Quantization is a common way to shrink large language models (LLMs). In practice, it’s a form of compression that reduces parameter precision, typically from 16-bit (BF16/FP16) to lower-precision formats like 8-bit or 4-bit. Most deployments apply this via post-training quantization (PTQ).
On very large models, PTQ often preserves downstream accuracy remarkably well. But on smaller models, those with only a few billion parameters, or even sub-billion, PTQ can cause substantial accuracy degradation.
An alternative is quantization-aware training (QAT), which trains the model to be robust to quantization effects. QAT is usually expensive, and on bigger models I rarely find the gains worth the cost. For small models, though, it can make a difference without spending too much compute.

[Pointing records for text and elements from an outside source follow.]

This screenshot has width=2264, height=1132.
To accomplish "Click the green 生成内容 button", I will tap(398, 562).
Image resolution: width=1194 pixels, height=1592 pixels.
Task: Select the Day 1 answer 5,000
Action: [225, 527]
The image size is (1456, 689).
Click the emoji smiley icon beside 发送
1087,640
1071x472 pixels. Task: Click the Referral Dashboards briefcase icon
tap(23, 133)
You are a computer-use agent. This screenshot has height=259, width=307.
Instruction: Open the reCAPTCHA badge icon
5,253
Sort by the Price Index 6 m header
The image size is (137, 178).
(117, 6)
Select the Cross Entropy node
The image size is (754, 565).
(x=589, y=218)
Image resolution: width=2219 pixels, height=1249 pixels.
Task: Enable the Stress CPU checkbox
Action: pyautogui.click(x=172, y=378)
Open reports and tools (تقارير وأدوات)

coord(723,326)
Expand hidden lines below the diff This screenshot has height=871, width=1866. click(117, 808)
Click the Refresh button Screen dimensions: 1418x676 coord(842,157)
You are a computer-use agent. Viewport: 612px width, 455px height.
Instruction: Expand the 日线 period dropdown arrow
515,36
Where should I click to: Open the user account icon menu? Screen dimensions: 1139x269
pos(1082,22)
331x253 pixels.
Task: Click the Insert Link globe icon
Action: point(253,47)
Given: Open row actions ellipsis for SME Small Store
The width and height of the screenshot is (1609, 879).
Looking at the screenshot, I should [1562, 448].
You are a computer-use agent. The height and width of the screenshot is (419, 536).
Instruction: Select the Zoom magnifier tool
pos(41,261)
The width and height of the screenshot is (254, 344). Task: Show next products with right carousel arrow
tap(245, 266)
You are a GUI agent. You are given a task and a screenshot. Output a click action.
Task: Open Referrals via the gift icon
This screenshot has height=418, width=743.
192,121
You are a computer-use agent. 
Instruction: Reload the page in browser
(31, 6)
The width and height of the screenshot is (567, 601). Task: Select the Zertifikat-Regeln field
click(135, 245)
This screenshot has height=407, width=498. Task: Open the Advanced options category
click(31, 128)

Unsloth now supports QAT, letting us train models to be quantization-aware while adapting them to our task and data. Thanks to Unsloth’s efficiency, this is probably the most affordable way to fine-tune a model that remains robust under quantization. In this article, I put Unsloth’s QAT to the test on a deliberately hard setting: English→French translation with a very small model, Gemma 3 270M. In earlier work, I had good success fine-tuning this model for translation, but as we’ll see, introducing quantization through PTQ can make things fragile. Can QAT limit the damage?
I evaluate two QAT schemes available in Unsloth for this setup, INT4 and INT8-INT4, comparing final accuracy against PTQ and costs. I use full fine-tuning (not LoRA), since the model is already quite small.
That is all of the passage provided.